New York. Il giovane italo americano Frank Serpico (Al Pacino) ha sempre sognato di fare il poliziotto. Finalmente è arruolato, ma non riesce ad integrarsi: è malvisto perchè un pò hippy, capellone, e passi, ma la cosa peggiore è che onesto, mentre gli altri sono tutti corrotti.

Chi si fida di un piedipiatti che rifiuta le bustarelle, gli chiedono con aria sempre più sfottente gli agenti dalle tasche gonfie. Odiato, ghettizzato, minacciato da tutti i colleghi come dai suoi superiori coinvolti nelle sue denuncie e dai quali ottiene soltanto promesse e trasferimenti, può contare solamente sulle proprie forze per portare a conclusione la sua crociata per la giustizia e, magari, salvare la pelle.

Fino alla missione giusta per toglierselo definitivamente dai piedi.
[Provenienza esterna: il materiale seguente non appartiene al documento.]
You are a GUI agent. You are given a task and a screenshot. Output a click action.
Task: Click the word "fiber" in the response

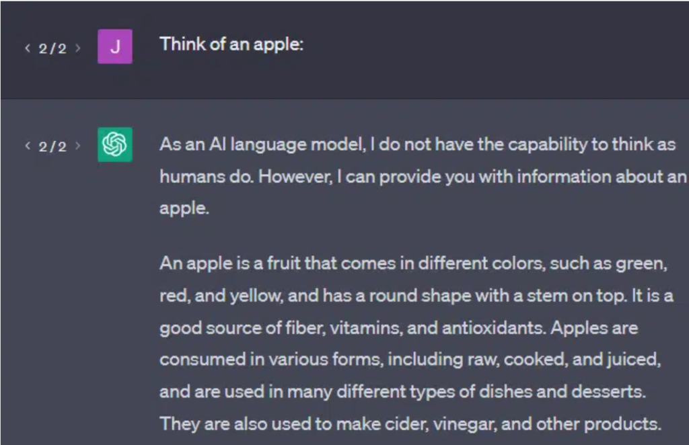[x=269, y=328]
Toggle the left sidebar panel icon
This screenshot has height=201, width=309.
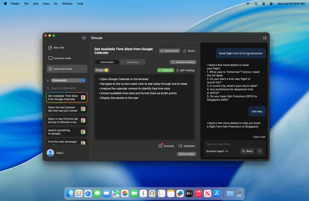pos(84,38)
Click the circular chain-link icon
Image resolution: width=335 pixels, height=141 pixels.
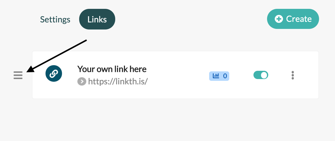point(54,73)
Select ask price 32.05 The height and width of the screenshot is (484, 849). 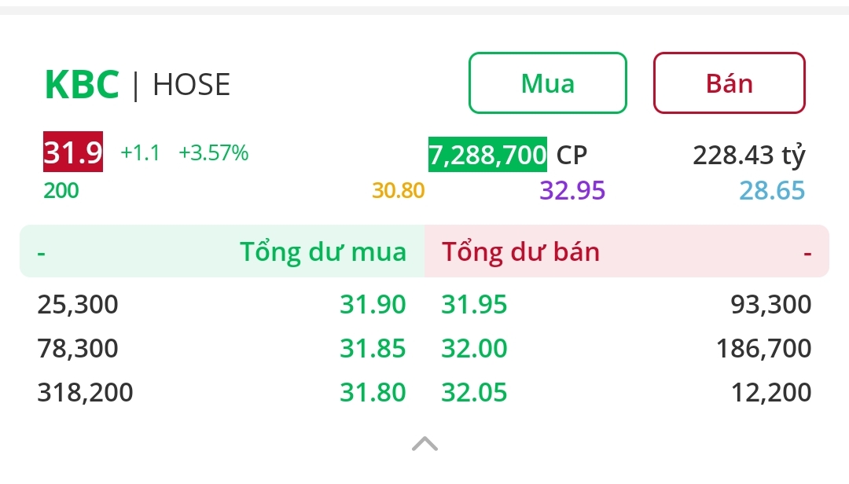pos(475,392)
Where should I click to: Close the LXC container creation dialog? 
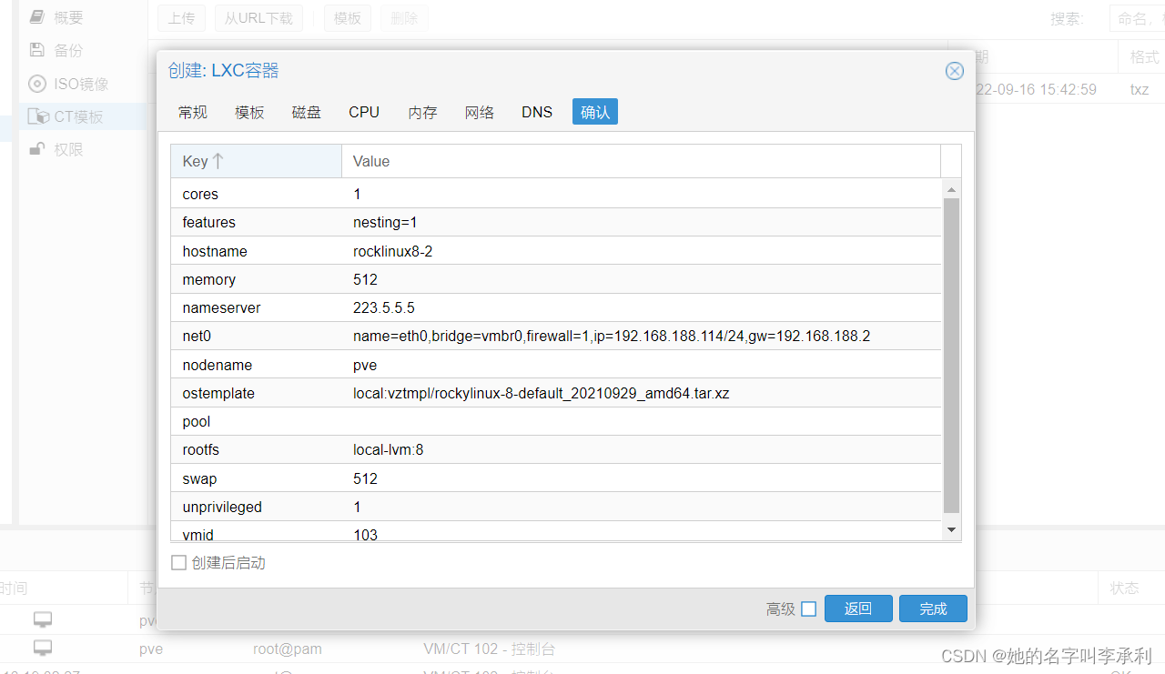click(x=954, y=70)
Trasferito alla narcotici, durante un’irruzione in un appartamento per arrestare degli spacciatori di droga, viene incastrato tra la porta di ingresso dai criminali che sono in casa, nonostante invochi disperatamente aiuto i suoi colleghi di squadra attendono qualche istante di troppo per intervenire. I malviventi sparano ferendolo. La pallottola gli trapassa la guancia ma, fortunatamente, senza gravi conseguenze.
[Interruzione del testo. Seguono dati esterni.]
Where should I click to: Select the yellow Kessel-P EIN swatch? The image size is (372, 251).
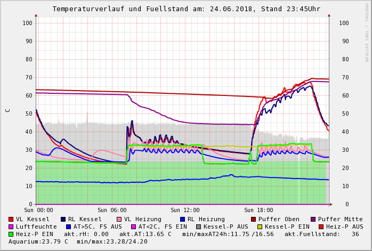(260, 226)
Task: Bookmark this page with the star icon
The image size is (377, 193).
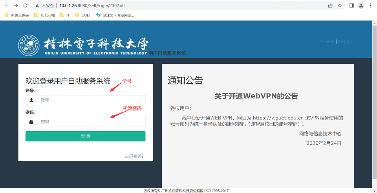Action: coord(340,6)

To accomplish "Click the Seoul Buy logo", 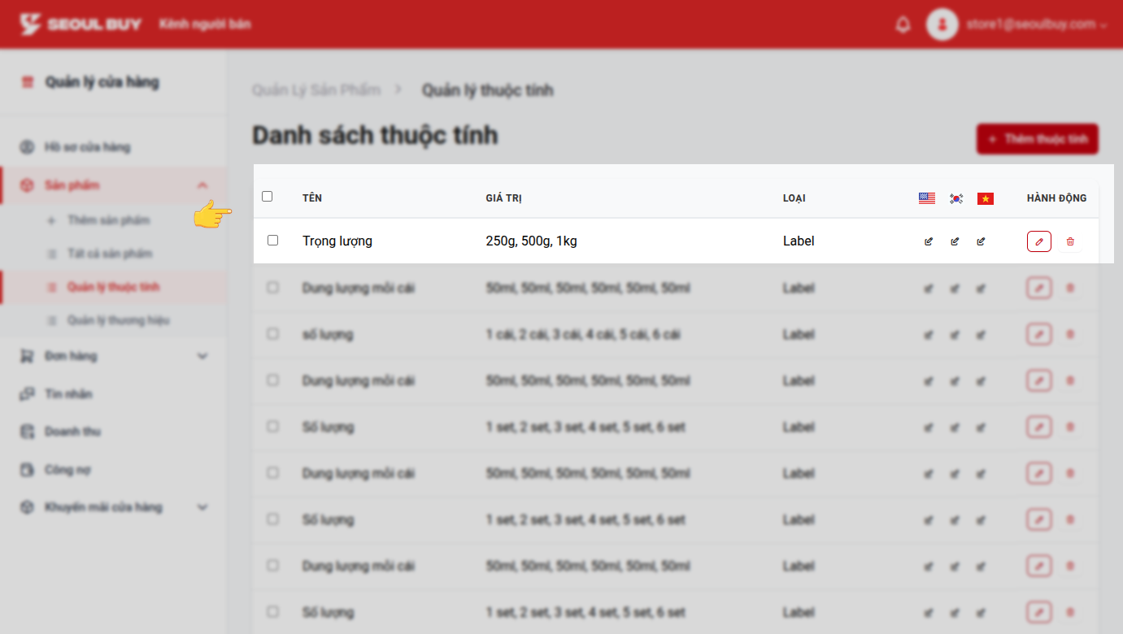I will point(80,24).
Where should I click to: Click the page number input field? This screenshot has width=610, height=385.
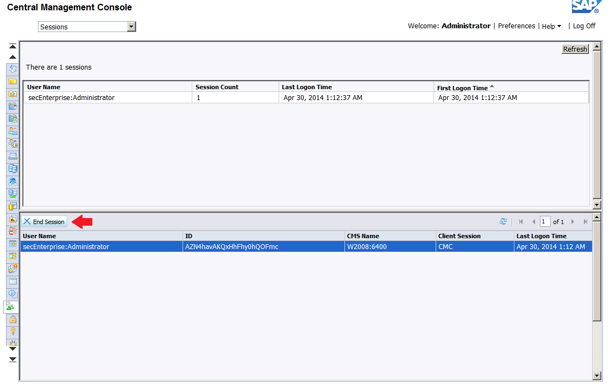pos(545,222)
Riuscirà a denunciare la corruzione nella polizia in una conferenza stampa nazionale ma sarà costretto ad abbandonare New York e, per evitare possibili ritorsioni, a rifugiarsi in Svizzera (dove, il vero Serpico, ancora vive).
SERPICO

Poliziesco cupo e coinvolgente, diretto da Sidney Lumet e con l'appassionata e spettacolare interpretazione di un giovane Al Pacino (Oscar sfiorato) nel ruolo ispirato, con probabile parte romanzata, alla storia vera del poliziotto italoamericano Frank “Paco” Serpico (il quale desiderava essere presente alle riprese ma Lumet preferì che il suo interprete principale non venisse influenzato dalla sua presenza) e all’omonimo romanzo di Peter Maas, che si impone all’attenzione del pubblico dalle prime scene e che stupisce come con il passare degli anni riesca a non perdere nulla della sua forza narrativa.
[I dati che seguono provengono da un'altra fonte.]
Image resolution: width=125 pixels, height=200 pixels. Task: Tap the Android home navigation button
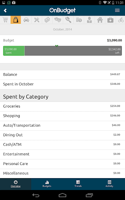[63, 195]
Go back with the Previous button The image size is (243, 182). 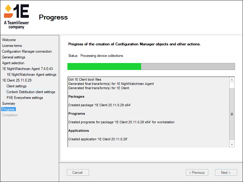197,173
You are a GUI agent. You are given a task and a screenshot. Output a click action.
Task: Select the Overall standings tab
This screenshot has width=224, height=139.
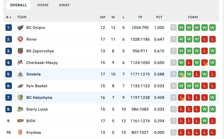click(x=18, y=5)
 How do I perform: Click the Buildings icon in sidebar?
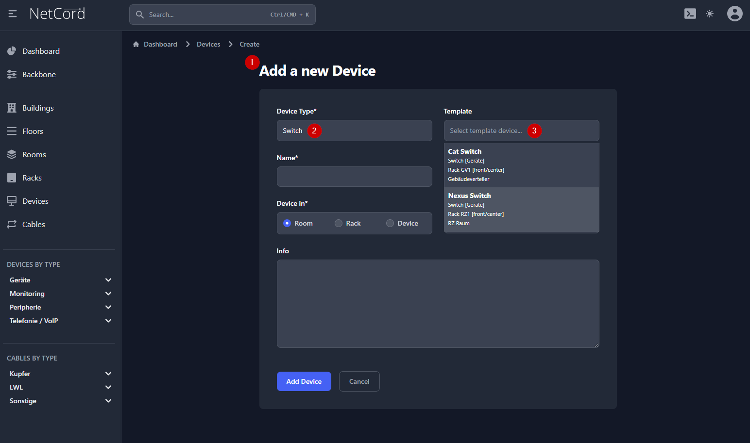tap(12, 108)

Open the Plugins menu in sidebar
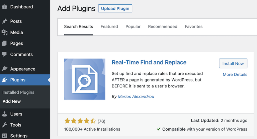18,80
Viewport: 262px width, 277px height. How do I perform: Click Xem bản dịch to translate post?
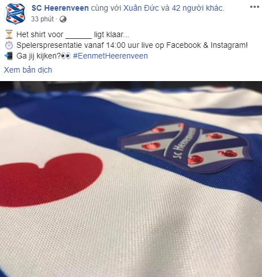pos(28,70)
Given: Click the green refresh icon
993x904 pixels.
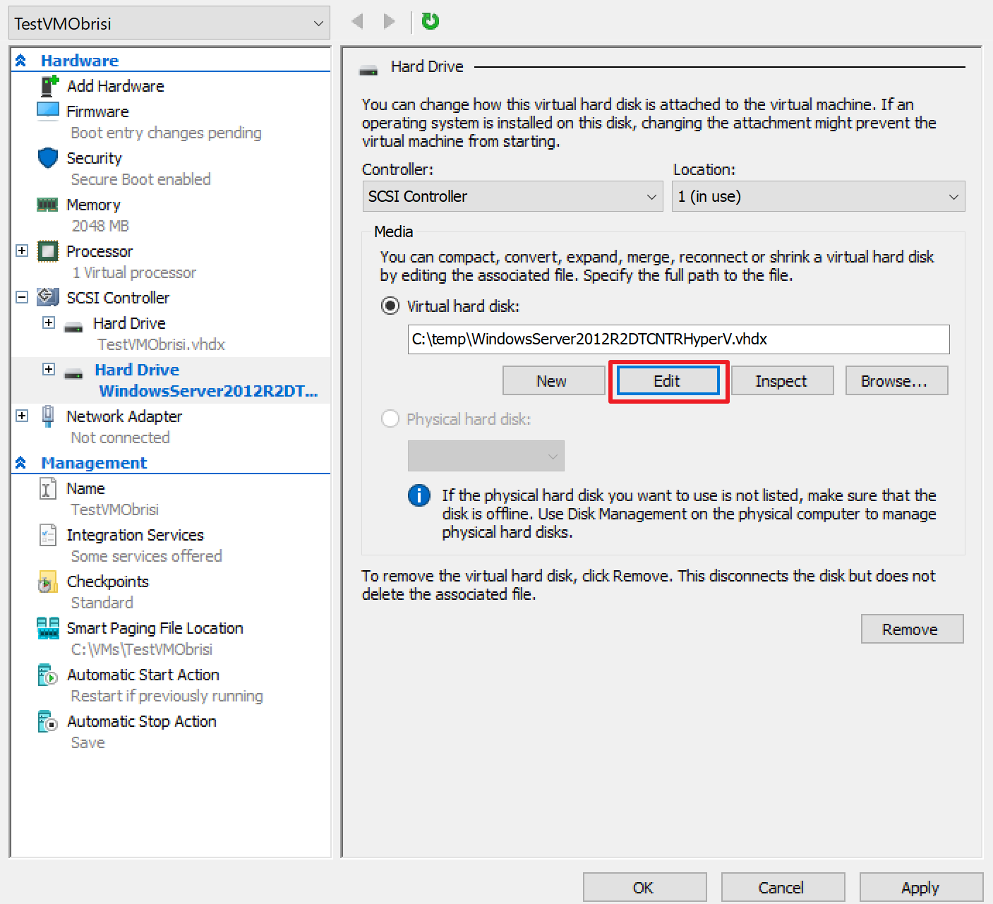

La regia semplice e ritmica ha la capacità di incollare lo spettatore al suo posto. Lontanissimo dai cliché del genere, Sidney Lumet denuncia con forza la diffusa corruzione che regna nell'ambiente di polizia sollevando il problema sull’integrità morale dei poliziotti.
Al Pacino è sbalorditivo nella costruzione del personaggio che cresce e cambia nel corso del film e che rimarrà una delle sue interpretazioni più grandi, tanto più che per meglio rendere nella parte, e non usare quelli posticci, si fece crescere barba e capelli così che le scene furono girate tutte in ordine inverso, dall’ultima alla prima, per mostrare, a chi lo guarda, la reale progressiva crescita della barba e dei capelli che venivano spuntati, ogni volta che il copione lo prevedeva, fino ad arrivare alle scene iniziali dove è sbarbato e con i capelli corti.

Infine suggestiva l'ambientazione in una New York lacera: vista dal basso la “grande mela” ha molti vermi.